Miranda was arrested by ICE agents at a checkpoint while heading to work in the Fort Worth, Texas area.
"He was going to work, and when he was on his way to work, there in downtown Fort Worth, there was a checkpoint, and that's where they caught him," Araceli explained.
According to the woman, her husband needed dialysis three times a week—on Mondays, Wednesdays, and Fridays—but the detention center where he is held only provides him with one session per week.
"He used to receive on Mondays, Wednesdays, and Fridays. Now just one," he stated.
The lack of treatment has already had visible consequences. "Since he is not receiving the correct treatment as he should, he fainted on the day he received that dialysis," Araceli recounted, describing the episode as a troubling sign of her husband's deteriorating health.
Through video calls from the detention center in Texas, Miranda conveys to her family that her condition is worsening. Araceli described that her husband tells her he feels "sick, that he feels he can no longer hold on."
Miranda arrived in United States from El Salvador in 2019 and has three children aged six, 17, and 21 years.

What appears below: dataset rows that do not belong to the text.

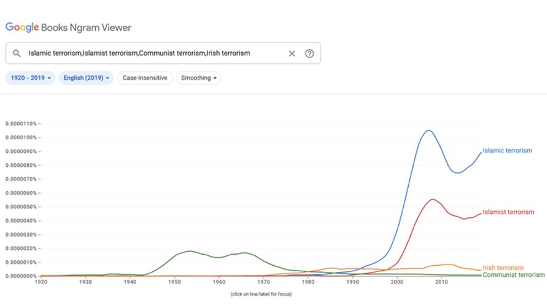Screen dimensions: 547x307
Task: Select the Communist terrorism legend label
Action: point(513,275)
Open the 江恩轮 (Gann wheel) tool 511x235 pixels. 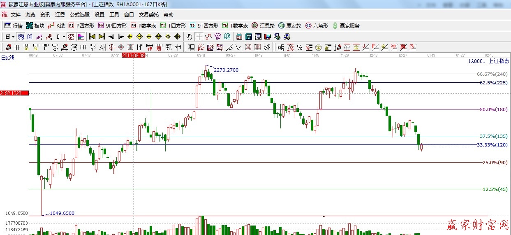[x=263, y=26]
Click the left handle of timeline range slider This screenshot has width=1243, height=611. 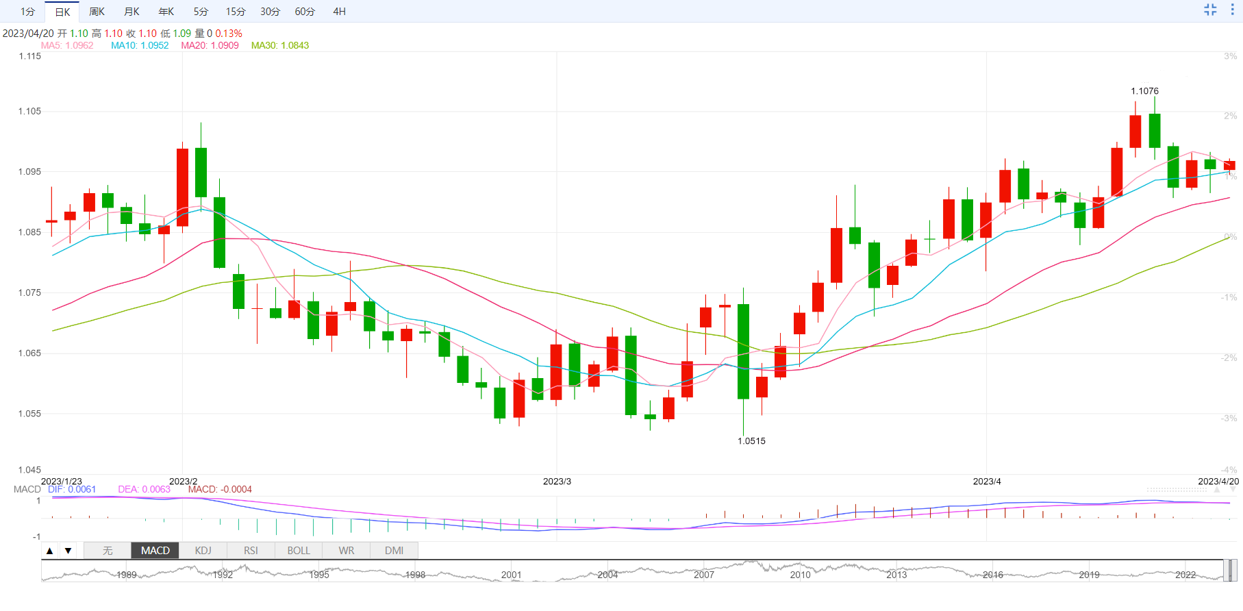coord(1226,570)
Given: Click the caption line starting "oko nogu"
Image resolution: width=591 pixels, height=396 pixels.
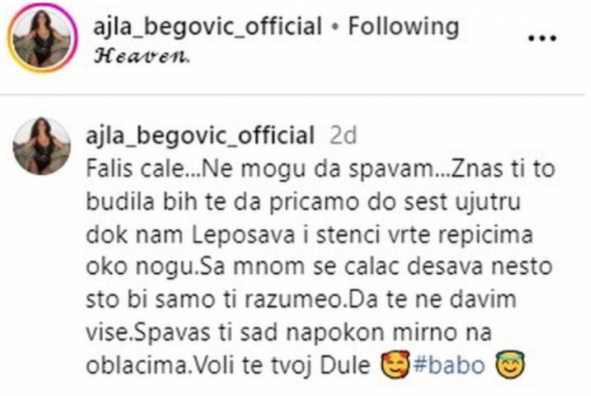Looking at the screenshot, I should pos(319,266).
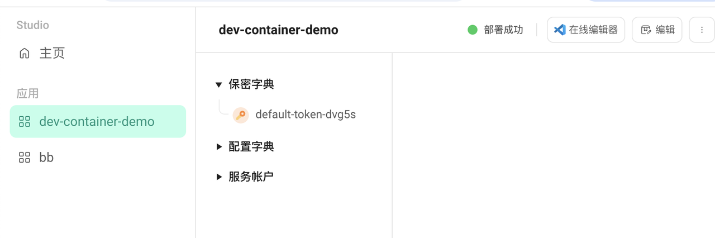Click the grid icon next to bb

coord(25,158)
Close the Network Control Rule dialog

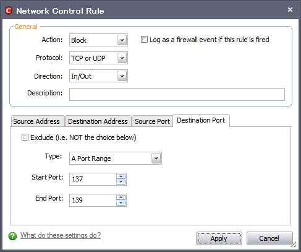[290, 10]
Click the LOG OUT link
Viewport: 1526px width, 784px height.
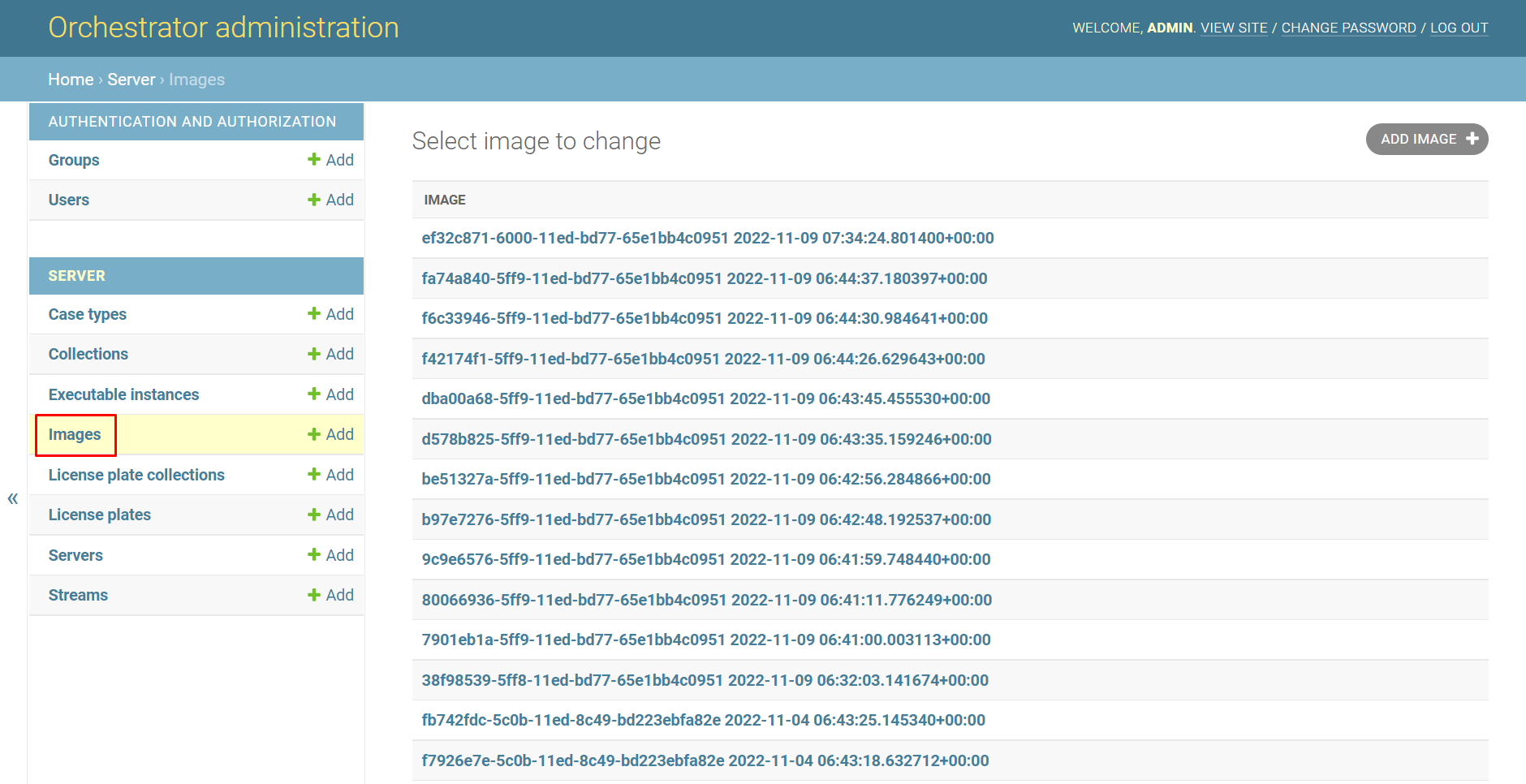[1459, 28]
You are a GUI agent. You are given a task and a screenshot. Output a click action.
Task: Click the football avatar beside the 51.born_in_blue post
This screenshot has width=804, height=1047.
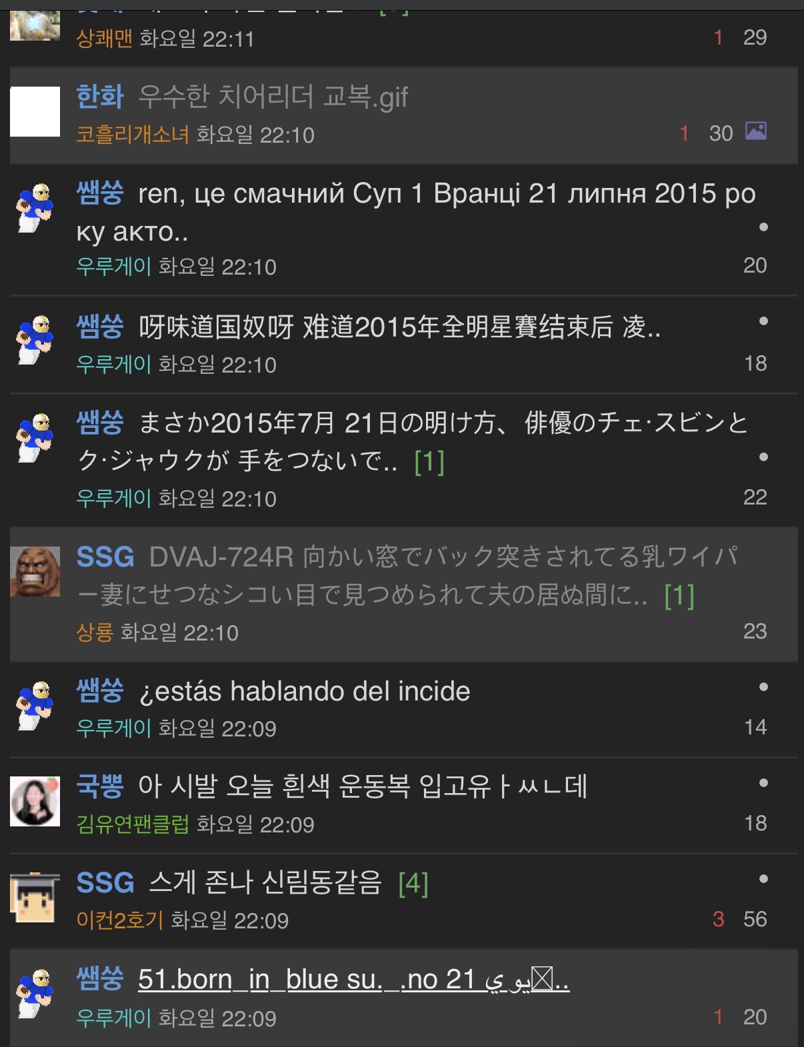point(35,994)
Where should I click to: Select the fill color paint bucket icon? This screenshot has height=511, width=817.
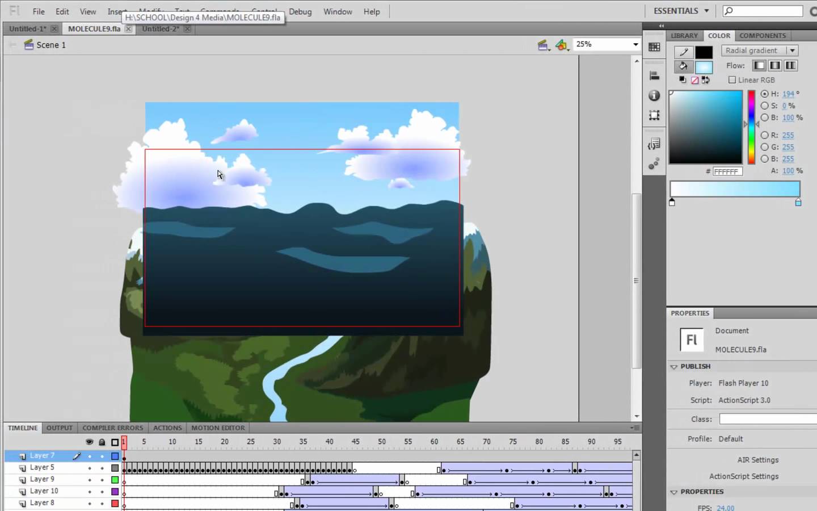(684, 66)
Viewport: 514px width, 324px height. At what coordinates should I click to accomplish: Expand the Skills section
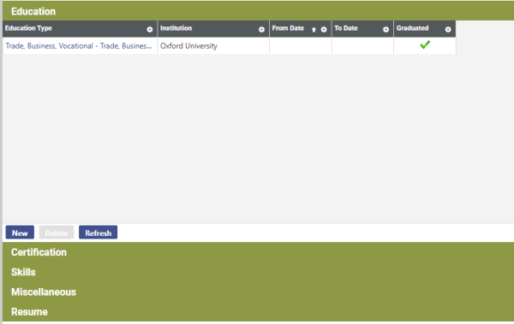click(23, 272)
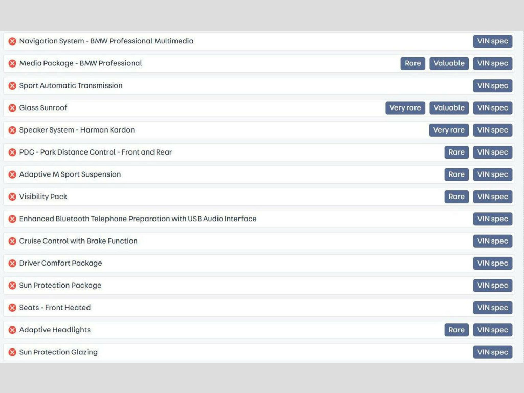Click VIN spec badge for Cruise Control row
Viewport: 524px width, 393px height.
492,241
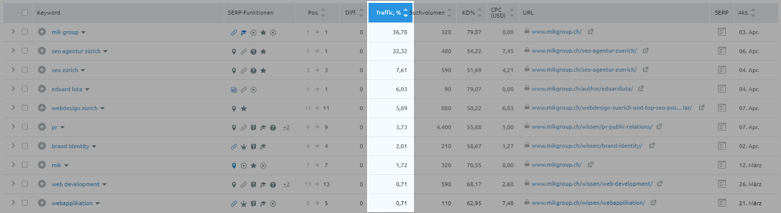
Task: Expand the mik group row with chevron
Action: coord(13,32)
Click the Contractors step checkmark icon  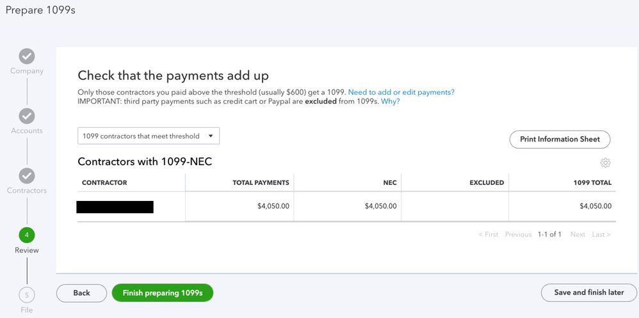[x=27, y=175]
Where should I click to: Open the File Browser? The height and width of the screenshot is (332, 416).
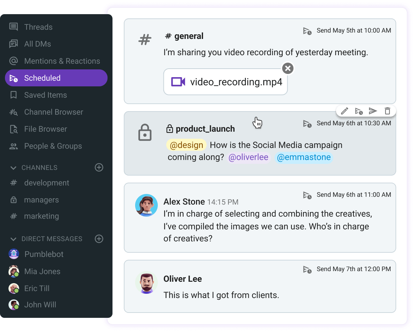46,129
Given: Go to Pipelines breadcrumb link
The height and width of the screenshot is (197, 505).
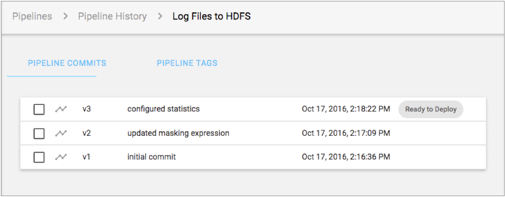Looking at the screenshot, I should pos(32,17).
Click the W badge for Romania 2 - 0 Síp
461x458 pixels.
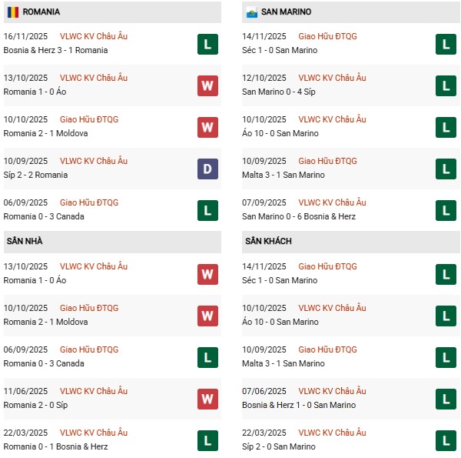point(207,399)
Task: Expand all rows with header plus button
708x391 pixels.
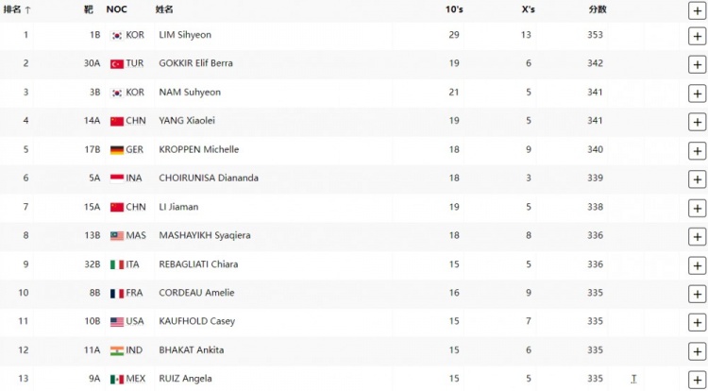Action: (x=698, y=10)
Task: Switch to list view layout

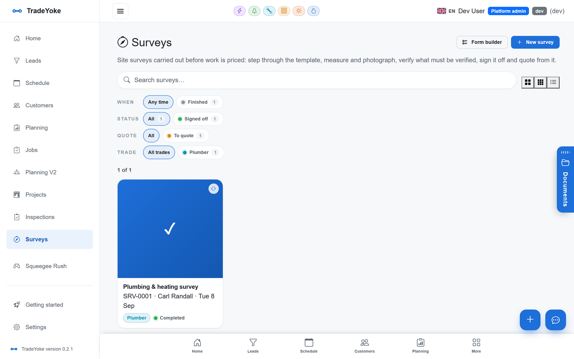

The case is set against a backdrop of increasing concern over medical conditions in immigration detention centers. So far in 2026, at least 14 deaths have been recorded in ICE immigration prisons within just three months, according to data cited by the Telemundo report itself.
Texas has been one of the epicenters of this crisis. Between December 2025 and January 2026, six deaths were recorded in six weeks at state facilities, including three at the Camp East Montana center. One of the most notable cases was that of Geraldo Lunas Campos, a 55-year-old Cuban, whose death at that facility was classified as homicide by the autopsy, contradicting ICE's initial account.